Lyra stared at him in utter outrage.

Then, to her own profound surprise, she laughed. It was brief. Ragged. Far more tired than amused. But it was entirely real.

Voss did not smile. He did, however, say, "Good."

Coming from him, that single word felt less like approval and much more like permission.

She didn't say anything else, letting the rare moment of levity dissolve into the quiet crackle of the fire. The silence that followed was no longer sharp with tension, but heavy with a bone-deep exhaustion. As the last of the twilight finally bled out of the basin, the stars came out in the freezing dark above them — far away, indifferent, and infinitely patient. Lyra looked down at Soren...

Across the low fire, Voss sat perfectly still, his face turned upward toward the vast, empty night.

"Tomorrow," he said softly, "you learn lies."

Lyra frowned, pulling her cloak tighter around her shoulders. "I already know how to lie."

"No," Voss corrected, his voice carrying the weight of a stone dropping into a deep well. "You know how to be desperate and hope people mistake it for the truth. That is entirely different."

She opened her mouth to argue.

Then, she closed it.

Because he was probably right. Because he was completely infuriating.
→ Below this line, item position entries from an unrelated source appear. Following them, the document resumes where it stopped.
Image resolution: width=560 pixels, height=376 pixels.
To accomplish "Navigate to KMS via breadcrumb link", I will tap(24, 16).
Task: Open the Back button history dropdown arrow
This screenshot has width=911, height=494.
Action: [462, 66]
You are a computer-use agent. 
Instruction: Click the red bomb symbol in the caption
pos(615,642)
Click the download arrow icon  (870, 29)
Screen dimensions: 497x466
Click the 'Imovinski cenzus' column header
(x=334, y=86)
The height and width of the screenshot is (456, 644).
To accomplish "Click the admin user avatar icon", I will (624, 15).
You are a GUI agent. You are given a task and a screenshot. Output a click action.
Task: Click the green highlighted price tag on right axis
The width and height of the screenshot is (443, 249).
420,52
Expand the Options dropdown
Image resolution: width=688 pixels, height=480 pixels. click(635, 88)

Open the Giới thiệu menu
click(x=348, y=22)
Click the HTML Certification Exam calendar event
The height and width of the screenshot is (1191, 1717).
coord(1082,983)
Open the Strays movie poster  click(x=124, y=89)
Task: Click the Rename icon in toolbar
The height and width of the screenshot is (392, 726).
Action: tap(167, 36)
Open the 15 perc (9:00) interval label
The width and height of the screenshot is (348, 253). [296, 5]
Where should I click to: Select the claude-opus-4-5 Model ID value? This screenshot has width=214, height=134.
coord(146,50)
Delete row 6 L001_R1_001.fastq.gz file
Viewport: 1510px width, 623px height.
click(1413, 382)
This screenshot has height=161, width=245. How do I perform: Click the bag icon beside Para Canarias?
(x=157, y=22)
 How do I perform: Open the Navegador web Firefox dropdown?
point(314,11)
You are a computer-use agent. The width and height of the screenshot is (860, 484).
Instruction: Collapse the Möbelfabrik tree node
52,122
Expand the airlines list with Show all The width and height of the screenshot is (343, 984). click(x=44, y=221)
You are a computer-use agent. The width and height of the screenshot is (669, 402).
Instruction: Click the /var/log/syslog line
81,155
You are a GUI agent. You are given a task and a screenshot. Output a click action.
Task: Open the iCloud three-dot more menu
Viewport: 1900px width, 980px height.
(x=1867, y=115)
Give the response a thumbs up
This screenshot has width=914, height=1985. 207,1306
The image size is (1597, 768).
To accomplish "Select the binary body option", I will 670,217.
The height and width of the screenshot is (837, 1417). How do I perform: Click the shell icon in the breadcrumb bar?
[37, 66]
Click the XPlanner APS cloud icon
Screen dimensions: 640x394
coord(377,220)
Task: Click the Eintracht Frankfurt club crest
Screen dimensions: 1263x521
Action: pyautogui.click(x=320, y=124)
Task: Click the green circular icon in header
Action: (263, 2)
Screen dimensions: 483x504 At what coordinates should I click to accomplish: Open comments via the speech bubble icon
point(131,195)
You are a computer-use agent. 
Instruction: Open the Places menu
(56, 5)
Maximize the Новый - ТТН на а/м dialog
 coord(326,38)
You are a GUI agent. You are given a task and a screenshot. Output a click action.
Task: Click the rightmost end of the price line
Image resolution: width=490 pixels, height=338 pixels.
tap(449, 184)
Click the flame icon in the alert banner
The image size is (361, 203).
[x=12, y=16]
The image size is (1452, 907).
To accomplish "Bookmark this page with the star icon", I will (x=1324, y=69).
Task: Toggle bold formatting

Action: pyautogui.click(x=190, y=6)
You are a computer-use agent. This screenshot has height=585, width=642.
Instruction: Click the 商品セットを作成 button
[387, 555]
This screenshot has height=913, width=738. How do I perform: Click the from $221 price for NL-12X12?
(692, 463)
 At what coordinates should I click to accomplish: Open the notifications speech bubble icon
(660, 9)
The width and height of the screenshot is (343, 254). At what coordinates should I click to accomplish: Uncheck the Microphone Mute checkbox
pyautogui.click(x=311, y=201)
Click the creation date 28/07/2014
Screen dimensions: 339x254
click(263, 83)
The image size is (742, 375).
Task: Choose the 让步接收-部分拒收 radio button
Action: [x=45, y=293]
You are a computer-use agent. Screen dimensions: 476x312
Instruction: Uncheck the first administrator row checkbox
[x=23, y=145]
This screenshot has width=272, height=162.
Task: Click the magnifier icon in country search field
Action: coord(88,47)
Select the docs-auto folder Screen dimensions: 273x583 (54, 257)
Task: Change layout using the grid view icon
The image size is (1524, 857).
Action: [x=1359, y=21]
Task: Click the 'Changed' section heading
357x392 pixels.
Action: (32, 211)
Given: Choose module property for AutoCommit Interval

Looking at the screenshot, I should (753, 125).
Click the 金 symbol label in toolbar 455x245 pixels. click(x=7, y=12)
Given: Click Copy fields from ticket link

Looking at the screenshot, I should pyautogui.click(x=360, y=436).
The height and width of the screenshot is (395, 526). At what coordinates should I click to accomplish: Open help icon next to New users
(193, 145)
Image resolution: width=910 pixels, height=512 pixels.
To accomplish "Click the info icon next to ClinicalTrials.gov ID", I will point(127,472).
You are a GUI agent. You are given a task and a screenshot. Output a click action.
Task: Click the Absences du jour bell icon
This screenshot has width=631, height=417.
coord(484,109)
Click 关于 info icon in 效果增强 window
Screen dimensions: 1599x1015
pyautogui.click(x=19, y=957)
Because tomorrow would come for them whether she liked it or not.

And because somewhere between the relentless fear, the bone-deep exhaustion, and the endless, terrifying work of keeping one impossible child anchored to the fabric of reality, Lyra had begun to trust the blind man who listened to the dark. She hadn't agreed to it, and she certainly didn't like it, but the truth was undeniable.

Above them, the sky burned on with cold light. Below it, hidden among ancient stone, gray ash, and the fading warmth of a small fire, Lyra held her son tight against her chest, and prepared to learn how to lie well enough to keep him alive.